UniProt is like a candy store
Being someone who's interested in protein science these days is like being a kid in a candy store. There's been continual improvement in molecular biology tools, making lab work easier and faster. Computational biologists today enjoy an ecosystem that's richer than ever before, with software powerhouses like Facebook (now Meta) releasing state of the art pre-trained transformer models for protein language modeling. Most important, protein scientists today enjoy free, unfettered access to massive amounts of biological information that has been collected by countless groups over many years, organized, hyperlinked, and presented in a highly usable form.
I am talking about UniProt, of course. If you know proteins, you know UniProt. UniProt is a free, open-access library of biological information. It is carefully curated, by hand, and every piece of data is usefully structured and interlinked. If you don't, take a look at the linked page.
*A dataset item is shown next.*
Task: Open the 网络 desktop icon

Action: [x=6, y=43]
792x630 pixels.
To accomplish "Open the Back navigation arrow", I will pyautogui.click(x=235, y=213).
I mean just look at it. It's a link to the E. coli proteome page on UniProt. It's a live list of the 6,463 proteins that Escherichia coli K12 cells make. Like every single protein that E. coli makes, it's cataloged here. Each one has its own page. On this page, though, they're filtered down to just enzymes. And then those enzymes are categorized in a tree by functional classification (EC number). And so we can see that, of all the enzymes that E. coli make, 16% are oxidoreductases. We can see that E. coli makes only three different kinds of superoxide dismutase, but 149 different kinds of aldehyde and carbonyl reductases. It's such a joy to see this kind of information so densely presented. And this is the same for every organism—not every organism on earth, but every organism whose genome has been sequenced, perhaps tens of thousands of organisms.
It's so incredible to have this amount of information at your fingertips when you are seeking to design a new enzyme function. You can take inspiration from all the different kinds of enzymes that cell is already making. And of course if this species doesn't make it, there's a species that does—and UniProt has that sequence too. It's a truly inspiring collection of scientific work conducted over a long period of time by countless millions of scientists over the past 50 years to collect all this information, and it's real treat to see it all nicely organized and presented, for free, to anyone who wants it. A complete catalog of the world's most advanced technology—all the "source code" of biology—for everyone to use.
It would be impossible to overstate the importance of the sequence datasets in UniProt, yet the thing that really truly amazes me when I look at that page isn't the neat table of sequences and metadata. It isn't the cool bar charts showing the enzyme category breakdowns. It isn't the hyperlinks and search tools. It's these two numbers.
At the top, the number 6,463: the number of proteins in the E. coli proteome. And this number on the sidebar: "3D structure (1,700)". The number of those proteins that have a solved 3-D structure determined by experiment. More than 25% of the E. coli proteome has a solved crystal structure.
This implies that we have an atomic-level understanding of a huge chunk of an E. coli cell. At the same time, that's just one species. Certainly one of the better-studied species, at that. But if you're interested in proteins and protein structure, it sure is an exciting number.